Find the word "screenshot" in the data. Return every line where it appears.

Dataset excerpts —
=-=-=
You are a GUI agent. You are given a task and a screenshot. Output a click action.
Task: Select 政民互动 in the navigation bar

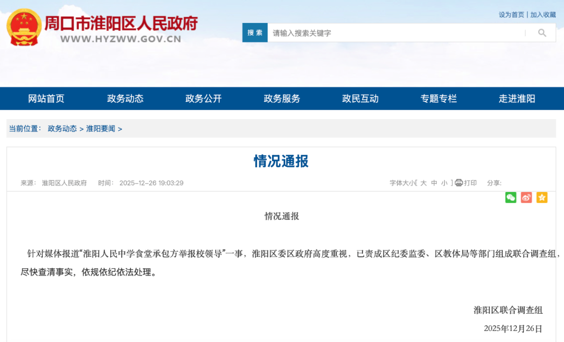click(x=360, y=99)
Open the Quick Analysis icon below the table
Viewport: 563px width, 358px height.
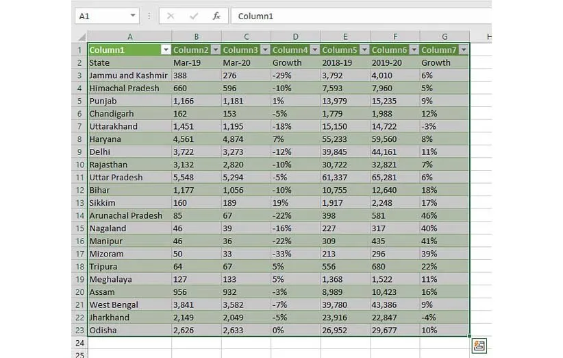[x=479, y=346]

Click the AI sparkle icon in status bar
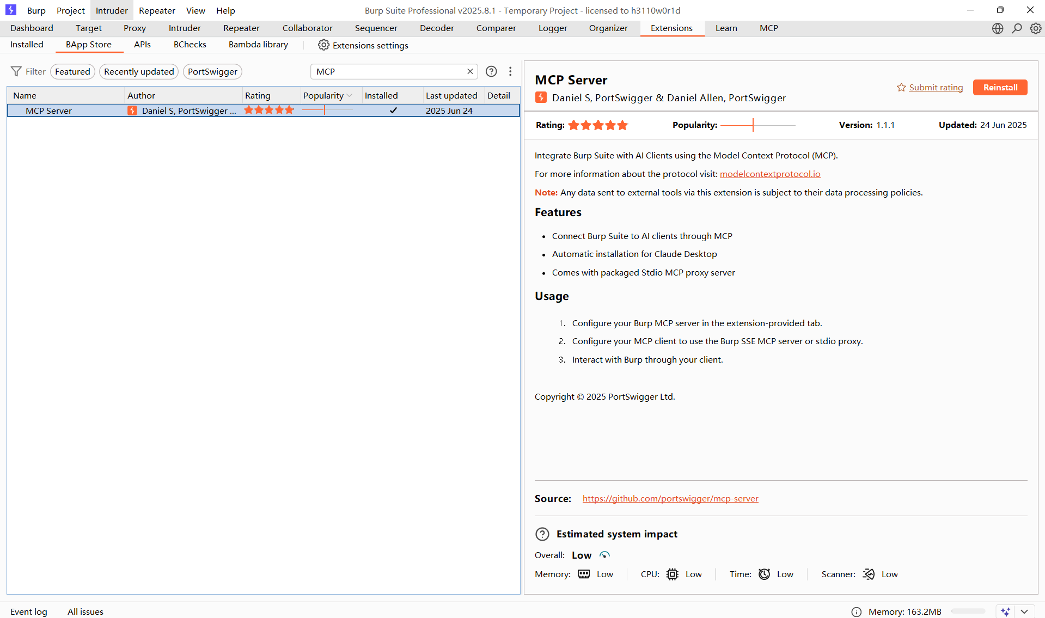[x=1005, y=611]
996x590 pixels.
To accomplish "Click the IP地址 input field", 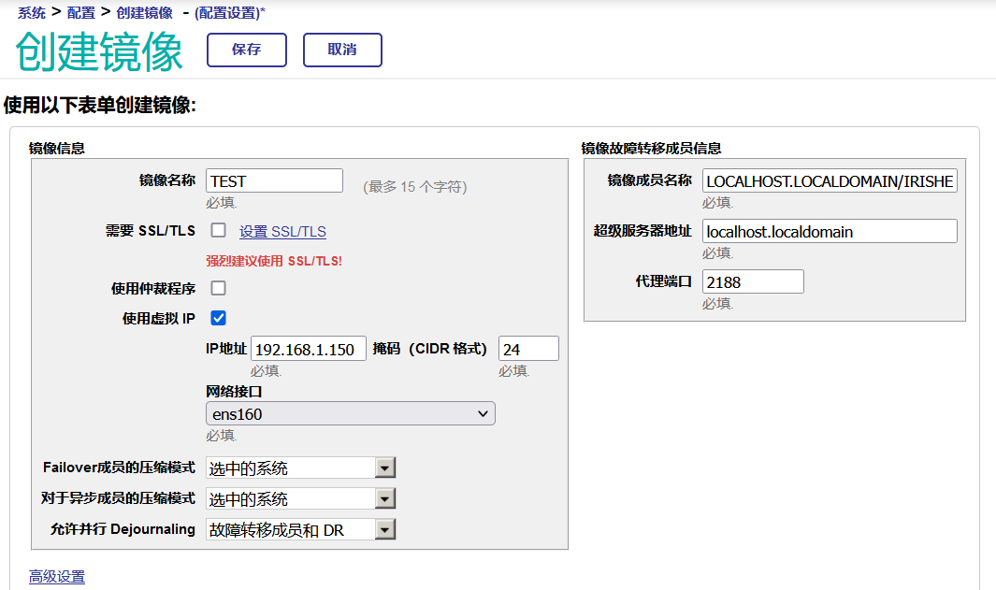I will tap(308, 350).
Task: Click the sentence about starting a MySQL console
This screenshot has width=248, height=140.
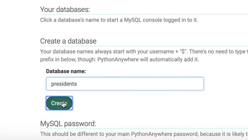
=-=-=
Answer for the task —
You are a GUI agent. You are given a task and a screenshot. Output a click action.
This screenshot has width=248, height=140.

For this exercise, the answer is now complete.